◆ Problem requirements ◆
Since only part of the material below is wanted, output exactly the lines from the one with "Screen dimensions: 2207x1176" up to and including the one with "You are a computer-use agent. Viewport: 1482px".

◆ Records provided ◆

=== Begin Enclosure ===

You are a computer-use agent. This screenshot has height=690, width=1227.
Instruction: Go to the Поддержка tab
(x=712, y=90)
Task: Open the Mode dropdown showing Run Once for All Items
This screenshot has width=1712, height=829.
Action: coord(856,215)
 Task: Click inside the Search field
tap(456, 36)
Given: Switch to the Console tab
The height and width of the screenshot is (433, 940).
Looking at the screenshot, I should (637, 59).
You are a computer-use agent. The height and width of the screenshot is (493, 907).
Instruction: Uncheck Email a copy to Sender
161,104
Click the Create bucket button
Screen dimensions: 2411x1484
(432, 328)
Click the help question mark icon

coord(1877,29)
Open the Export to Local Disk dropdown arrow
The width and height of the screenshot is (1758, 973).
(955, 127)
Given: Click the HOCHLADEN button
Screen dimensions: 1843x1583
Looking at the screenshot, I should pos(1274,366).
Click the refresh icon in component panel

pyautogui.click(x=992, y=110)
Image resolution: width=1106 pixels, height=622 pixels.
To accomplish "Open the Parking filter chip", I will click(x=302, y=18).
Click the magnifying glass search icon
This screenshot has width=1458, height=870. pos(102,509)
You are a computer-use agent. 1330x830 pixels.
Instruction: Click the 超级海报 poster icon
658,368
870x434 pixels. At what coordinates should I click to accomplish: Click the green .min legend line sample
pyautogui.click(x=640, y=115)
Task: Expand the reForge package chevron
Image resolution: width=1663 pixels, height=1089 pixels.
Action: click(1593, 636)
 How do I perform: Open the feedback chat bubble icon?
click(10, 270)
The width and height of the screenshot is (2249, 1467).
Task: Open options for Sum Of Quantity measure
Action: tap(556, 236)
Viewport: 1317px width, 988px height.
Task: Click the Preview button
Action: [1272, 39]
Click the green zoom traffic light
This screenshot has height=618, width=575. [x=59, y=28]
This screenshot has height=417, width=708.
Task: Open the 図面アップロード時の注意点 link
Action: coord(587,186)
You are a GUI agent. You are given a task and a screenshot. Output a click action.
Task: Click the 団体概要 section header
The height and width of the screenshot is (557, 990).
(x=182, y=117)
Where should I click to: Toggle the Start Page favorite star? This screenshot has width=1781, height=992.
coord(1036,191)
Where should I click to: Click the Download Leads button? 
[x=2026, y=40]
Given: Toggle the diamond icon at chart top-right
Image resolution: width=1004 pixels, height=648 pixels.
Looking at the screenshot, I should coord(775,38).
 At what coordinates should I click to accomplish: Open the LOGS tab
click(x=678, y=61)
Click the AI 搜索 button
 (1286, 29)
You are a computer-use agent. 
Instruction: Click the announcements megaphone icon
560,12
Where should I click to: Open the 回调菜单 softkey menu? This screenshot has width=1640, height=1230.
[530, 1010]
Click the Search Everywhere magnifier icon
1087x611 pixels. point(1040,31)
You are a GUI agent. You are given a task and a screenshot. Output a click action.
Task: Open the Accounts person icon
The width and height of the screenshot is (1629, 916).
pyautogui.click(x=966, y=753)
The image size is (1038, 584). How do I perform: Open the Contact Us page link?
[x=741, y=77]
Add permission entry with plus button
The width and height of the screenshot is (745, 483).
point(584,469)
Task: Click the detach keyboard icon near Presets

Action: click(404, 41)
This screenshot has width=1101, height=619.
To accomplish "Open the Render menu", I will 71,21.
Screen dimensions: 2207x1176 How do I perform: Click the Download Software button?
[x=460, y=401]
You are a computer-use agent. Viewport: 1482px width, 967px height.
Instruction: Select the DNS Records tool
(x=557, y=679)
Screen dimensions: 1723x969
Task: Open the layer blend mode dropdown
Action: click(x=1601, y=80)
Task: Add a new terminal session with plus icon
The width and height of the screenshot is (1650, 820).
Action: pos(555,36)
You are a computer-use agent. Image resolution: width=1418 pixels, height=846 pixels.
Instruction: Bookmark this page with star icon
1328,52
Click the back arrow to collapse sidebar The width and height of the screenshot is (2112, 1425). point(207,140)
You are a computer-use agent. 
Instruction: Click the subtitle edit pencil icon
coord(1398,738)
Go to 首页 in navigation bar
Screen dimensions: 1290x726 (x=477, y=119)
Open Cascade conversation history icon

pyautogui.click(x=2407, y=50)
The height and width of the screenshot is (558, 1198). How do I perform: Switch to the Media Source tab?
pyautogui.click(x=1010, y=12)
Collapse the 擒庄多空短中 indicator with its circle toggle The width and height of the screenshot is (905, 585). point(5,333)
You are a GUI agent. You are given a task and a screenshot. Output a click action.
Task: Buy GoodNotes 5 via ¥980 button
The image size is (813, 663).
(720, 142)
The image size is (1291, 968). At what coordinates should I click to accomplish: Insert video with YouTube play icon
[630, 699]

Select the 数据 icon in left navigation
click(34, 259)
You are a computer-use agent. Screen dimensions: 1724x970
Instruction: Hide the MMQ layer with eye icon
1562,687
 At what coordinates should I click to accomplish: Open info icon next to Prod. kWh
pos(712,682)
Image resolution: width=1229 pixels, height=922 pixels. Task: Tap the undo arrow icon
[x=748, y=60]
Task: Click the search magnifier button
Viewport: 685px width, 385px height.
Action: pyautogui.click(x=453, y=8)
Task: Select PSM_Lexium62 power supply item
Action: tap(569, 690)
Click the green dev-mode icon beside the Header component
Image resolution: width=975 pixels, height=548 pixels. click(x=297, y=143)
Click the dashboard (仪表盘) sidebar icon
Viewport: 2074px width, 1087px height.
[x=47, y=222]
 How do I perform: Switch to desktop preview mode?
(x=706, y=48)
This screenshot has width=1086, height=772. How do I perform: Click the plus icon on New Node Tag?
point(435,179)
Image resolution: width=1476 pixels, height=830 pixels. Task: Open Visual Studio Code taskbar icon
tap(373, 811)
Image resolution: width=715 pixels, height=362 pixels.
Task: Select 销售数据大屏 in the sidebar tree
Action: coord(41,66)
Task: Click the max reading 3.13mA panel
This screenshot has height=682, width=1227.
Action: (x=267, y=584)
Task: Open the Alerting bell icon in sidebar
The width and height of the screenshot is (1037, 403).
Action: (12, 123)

=== End Enclosure ===

◆ Exercise response ◆
Screen dimensions: 2207x1176 How do I perform: Click the Download Software button?
[x=460, y=401]
You are a computer-use agent. Viewport: 1482px width, 967px height.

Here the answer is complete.